SIM
Em partes, sim. O que o presidente da Copel quis dizer com essa declaração é que, se o cidadão quer que a Sercomtel continue em Londrina, não seja privatizada, deve prestigiar a empresa. Alguns são incoerentes em se mostrar contra a privatização e ao mesmo tempo usar os serviços de outra operadora. O cidadão também tem responsabilidade por não fiscalizar o que foi feito com o dinheiro da venda de 45% das ações. Se aquela verba fosse aplicada corretamente, a empresa estaria muito mais forte, ampliaria a área de atuação e não seria engolida pela concorrência de outras telefônicas. Como a sociedade não se mobilizou e o mau gerenciamento político do dinheiro prevalesceu, a empresa chegou a este nível de precisar ser privatizada para sobreviver no mercado.

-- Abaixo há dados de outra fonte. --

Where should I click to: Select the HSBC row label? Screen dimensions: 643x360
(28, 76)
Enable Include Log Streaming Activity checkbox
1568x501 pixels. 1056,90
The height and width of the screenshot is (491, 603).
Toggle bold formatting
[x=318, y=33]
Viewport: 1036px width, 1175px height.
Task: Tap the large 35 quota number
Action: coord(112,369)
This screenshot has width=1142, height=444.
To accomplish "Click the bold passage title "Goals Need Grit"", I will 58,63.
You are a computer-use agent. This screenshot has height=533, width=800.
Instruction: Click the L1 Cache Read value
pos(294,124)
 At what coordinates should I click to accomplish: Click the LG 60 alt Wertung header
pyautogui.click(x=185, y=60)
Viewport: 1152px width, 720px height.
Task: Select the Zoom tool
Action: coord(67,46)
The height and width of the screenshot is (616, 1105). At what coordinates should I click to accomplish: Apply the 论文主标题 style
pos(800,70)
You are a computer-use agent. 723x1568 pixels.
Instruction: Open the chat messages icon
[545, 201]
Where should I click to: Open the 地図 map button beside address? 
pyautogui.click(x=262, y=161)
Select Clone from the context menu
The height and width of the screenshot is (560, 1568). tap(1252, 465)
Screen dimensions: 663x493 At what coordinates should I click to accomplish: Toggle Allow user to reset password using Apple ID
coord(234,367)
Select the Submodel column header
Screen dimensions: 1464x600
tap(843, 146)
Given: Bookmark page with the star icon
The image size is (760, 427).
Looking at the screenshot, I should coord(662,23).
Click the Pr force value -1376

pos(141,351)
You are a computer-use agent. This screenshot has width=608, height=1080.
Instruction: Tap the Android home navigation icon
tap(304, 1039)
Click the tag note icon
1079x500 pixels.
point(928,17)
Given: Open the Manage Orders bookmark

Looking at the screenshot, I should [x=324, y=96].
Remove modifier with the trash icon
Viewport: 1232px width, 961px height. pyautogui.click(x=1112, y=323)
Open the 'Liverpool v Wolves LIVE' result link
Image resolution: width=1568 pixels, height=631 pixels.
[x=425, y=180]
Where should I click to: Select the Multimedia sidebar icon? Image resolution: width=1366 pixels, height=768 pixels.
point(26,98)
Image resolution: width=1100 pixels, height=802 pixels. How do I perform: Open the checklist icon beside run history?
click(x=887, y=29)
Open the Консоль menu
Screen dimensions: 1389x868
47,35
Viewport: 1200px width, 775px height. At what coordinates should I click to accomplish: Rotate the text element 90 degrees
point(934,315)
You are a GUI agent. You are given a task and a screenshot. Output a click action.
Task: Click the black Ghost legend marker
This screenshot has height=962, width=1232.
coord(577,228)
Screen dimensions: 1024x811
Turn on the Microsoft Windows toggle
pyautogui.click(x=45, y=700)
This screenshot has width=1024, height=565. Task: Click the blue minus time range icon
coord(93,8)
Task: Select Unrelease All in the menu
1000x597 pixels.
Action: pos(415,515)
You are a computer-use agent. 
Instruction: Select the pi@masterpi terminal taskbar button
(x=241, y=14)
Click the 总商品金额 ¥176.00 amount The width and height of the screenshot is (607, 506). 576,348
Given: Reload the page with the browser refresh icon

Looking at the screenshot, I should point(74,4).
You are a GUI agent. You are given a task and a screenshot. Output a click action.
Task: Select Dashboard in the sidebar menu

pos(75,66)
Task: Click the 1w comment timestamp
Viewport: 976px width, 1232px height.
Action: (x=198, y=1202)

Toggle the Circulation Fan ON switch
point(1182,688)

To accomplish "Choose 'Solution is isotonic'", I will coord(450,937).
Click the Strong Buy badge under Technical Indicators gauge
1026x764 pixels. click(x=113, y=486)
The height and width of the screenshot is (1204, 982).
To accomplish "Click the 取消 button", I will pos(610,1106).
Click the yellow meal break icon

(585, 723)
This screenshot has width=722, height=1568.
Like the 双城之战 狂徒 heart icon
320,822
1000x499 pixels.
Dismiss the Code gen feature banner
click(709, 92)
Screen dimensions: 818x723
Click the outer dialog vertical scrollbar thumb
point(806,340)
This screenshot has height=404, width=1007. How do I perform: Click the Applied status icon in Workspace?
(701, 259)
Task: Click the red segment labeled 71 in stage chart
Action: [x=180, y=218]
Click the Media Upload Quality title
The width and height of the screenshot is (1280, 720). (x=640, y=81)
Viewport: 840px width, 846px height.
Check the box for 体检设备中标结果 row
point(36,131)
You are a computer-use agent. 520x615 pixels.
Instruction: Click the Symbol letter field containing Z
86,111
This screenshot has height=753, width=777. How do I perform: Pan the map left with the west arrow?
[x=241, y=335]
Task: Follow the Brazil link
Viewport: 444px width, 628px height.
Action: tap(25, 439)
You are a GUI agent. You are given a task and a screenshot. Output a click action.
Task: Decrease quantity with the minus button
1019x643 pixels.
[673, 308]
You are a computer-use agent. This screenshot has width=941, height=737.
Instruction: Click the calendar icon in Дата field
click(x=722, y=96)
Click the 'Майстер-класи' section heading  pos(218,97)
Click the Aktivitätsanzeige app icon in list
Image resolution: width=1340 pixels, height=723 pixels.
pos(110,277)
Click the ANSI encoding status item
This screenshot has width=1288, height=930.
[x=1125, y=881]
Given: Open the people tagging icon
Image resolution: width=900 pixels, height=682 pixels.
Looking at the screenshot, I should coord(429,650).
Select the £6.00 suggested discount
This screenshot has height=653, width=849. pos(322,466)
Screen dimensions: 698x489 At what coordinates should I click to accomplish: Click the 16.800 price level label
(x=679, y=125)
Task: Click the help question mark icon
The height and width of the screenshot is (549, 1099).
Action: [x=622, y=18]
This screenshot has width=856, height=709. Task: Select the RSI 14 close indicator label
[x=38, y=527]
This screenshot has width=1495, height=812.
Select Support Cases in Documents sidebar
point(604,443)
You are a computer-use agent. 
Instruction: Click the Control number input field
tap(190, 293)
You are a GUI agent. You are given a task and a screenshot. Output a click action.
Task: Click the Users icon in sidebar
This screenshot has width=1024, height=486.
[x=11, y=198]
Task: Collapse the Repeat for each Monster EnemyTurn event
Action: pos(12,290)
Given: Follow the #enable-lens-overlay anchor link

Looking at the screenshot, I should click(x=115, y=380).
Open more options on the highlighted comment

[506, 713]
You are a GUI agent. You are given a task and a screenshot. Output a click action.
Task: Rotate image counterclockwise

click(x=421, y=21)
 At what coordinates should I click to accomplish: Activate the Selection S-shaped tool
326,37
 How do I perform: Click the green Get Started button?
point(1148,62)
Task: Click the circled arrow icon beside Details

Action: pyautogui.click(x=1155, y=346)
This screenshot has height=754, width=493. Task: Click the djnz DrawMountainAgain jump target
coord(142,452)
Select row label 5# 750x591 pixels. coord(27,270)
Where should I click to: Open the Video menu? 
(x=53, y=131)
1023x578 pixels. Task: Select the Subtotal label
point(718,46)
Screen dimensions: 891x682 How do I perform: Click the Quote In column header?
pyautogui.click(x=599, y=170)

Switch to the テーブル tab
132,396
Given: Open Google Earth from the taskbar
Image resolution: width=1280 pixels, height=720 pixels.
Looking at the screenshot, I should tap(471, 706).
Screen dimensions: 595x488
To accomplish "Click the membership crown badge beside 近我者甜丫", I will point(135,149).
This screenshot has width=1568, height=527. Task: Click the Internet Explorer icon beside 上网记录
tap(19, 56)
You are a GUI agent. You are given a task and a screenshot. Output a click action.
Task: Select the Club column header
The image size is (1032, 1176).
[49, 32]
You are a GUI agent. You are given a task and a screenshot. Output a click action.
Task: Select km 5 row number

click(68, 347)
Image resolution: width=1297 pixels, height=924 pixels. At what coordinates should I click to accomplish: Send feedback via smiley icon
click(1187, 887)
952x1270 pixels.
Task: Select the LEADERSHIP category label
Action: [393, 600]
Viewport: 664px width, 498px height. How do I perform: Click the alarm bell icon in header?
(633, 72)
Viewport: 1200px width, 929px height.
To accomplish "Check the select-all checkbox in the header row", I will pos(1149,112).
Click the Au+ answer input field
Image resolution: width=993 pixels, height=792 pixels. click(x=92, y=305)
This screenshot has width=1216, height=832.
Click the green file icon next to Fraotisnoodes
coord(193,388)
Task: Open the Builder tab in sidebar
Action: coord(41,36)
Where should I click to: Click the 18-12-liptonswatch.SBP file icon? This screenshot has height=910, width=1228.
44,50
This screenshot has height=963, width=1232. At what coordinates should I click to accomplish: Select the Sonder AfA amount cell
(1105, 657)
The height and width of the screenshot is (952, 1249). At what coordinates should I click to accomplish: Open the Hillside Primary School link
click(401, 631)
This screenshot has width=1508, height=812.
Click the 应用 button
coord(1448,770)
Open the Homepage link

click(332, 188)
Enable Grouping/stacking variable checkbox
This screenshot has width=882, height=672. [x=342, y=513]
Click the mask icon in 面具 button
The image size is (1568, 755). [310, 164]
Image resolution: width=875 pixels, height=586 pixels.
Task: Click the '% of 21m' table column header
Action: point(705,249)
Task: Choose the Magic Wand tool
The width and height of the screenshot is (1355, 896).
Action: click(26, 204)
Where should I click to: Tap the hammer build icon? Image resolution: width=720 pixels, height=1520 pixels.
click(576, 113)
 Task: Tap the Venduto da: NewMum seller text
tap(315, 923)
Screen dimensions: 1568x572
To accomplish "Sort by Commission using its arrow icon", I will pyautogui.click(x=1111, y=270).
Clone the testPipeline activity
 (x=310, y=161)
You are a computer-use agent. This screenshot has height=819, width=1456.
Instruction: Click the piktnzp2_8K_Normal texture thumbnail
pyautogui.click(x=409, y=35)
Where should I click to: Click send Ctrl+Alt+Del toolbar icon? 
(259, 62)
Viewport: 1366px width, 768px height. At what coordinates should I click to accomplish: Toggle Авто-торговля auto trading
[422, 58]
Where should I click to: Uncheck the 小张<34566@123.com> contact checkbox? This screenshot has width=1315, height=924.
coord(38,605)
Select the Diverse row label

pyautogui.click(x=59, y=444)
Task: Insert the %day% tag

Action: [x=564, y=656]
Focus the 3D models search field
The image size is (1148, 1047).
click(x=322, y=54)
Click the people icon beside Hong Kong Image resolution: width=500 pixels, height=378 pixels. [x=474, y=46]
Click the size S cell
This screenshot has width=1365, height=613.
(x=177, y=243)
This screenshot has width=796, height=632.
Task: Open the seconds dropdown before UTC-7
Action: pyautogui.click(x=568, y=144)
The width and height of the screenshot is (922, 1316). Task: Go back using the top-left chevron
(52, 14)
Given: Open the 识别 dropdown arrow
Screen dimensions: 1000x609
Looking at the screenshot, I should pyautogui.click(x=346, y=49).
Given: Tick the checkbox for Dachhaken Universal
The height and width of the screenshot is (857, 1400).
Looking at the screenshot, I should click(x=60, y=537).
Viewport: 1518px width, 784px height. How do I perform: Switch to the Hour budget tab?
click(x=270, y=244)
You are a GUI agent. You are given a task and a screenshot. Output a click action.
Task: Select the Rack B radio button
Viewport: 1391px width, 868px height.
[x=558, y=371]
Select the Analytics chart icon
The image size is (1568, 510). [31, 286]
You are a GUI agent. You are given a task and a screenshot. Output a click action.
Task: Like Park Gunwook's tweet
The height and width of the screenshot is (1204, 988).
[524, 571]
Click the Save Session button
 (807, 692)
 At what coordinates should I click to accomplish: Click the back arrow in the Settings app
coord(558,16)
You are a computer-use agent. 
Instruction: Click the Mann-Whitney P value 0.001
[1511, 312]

Mário Jorge de Oliveira Tavares, engenheiro

NÃO
O cidadão cumpre apenas seu papel de consumidor e não pode ser considerado culpado pelo andamento de uma empresa. Ele tem que fazer prevalescer seu direito a escolha, não ser obrigado a usar aquela companhia. Faz parte das obrigações da empresa prestar um serviço cada vez melhor ao consumidor para atrair novos clientes. A responsabilidade é da Sercomtel enquanto empresa, que necessita de boa administração para ser forte no mercado de telefonia. A Sercomtel precisa se adequar à nova realidade, com a concorrência forte entre as empresas do setor, e aproveitar melhor os recursos que têm para se atualizar sempre. É muito fácil botar a culpa no cidadão quando, na verdade, os responsáveis pela empresa não saber valorizar o bem que tem em mãos.